Task objective:
Copy the data that appears below exactly. Drop the pictures.

━━━━━ Data records

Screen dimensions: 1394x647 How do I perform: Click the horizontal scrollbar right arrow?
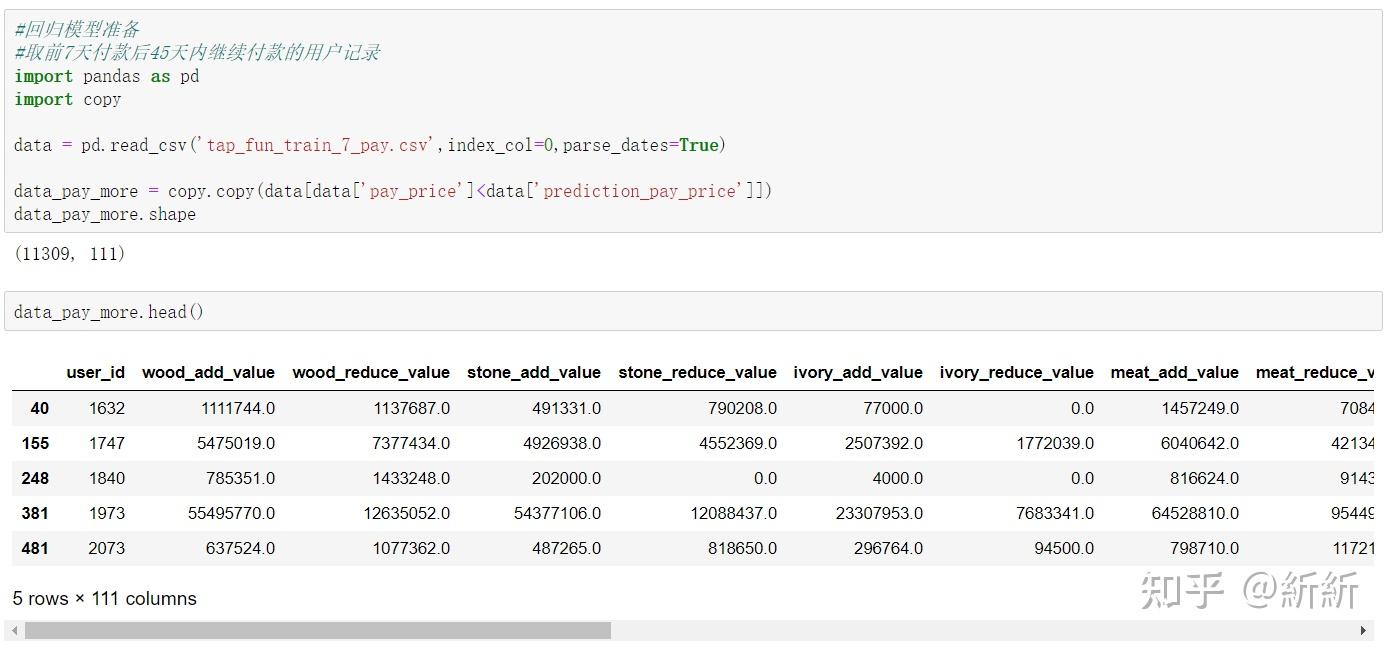(1363, 631)
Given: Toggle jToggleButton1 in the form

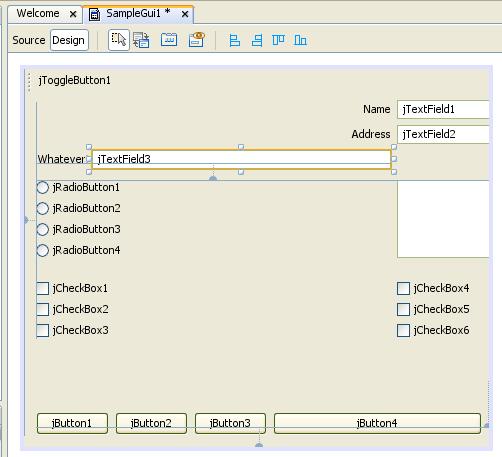Looking at the screenshot, I should [74, 80].
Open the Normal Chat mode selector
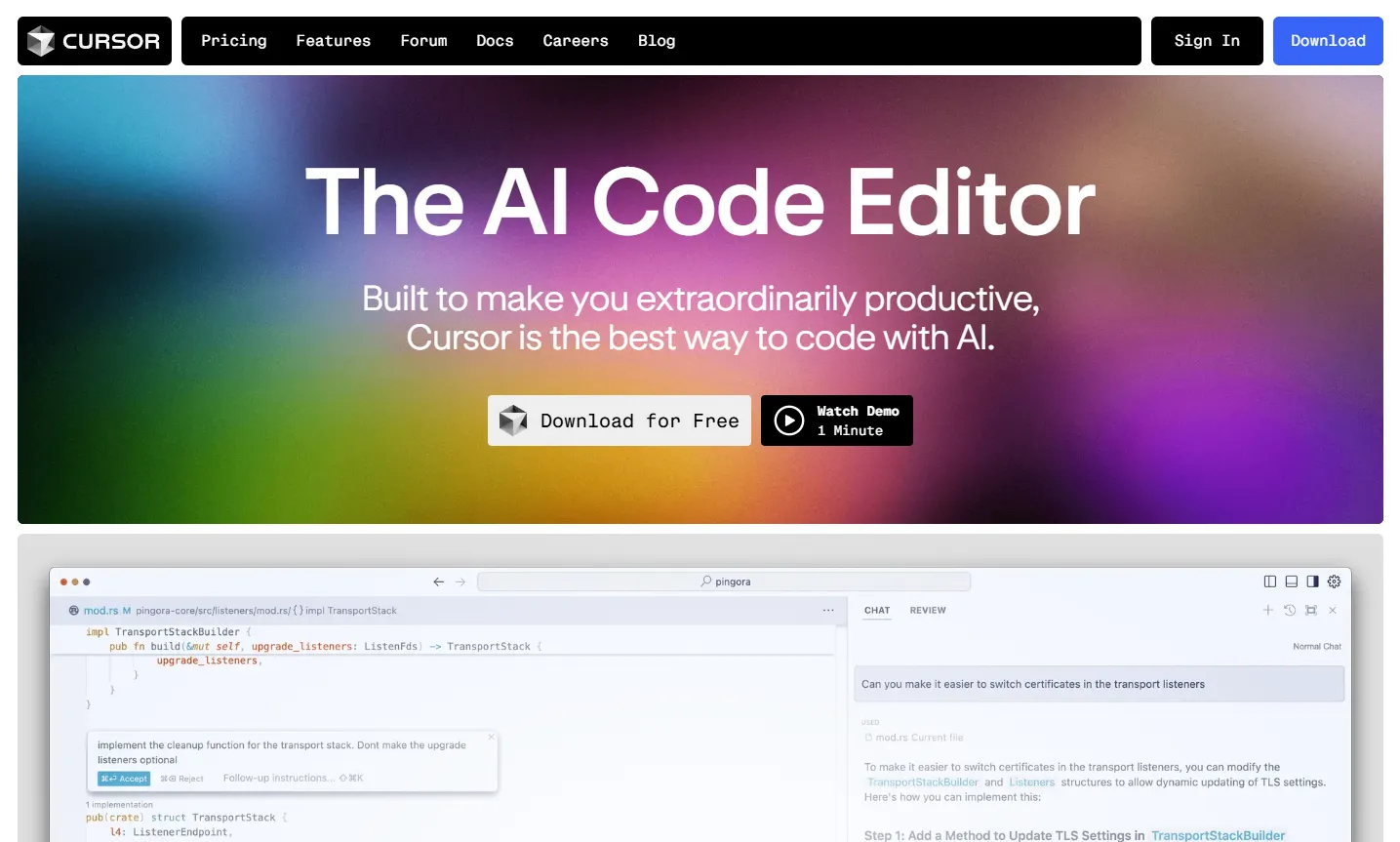 point(1317,647)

━━━━━━━━━━

Answer for this exercise:
Screen dimensions: 1394x647 How do I perform: Click the horizontal scrollbar right arrow?
(1363, 631)
Given: Toggle jToggleButton1 in the form

Looking at the screenshot, I should [74, 80].
Open the Normal Chat mode selector
 point(1317,647)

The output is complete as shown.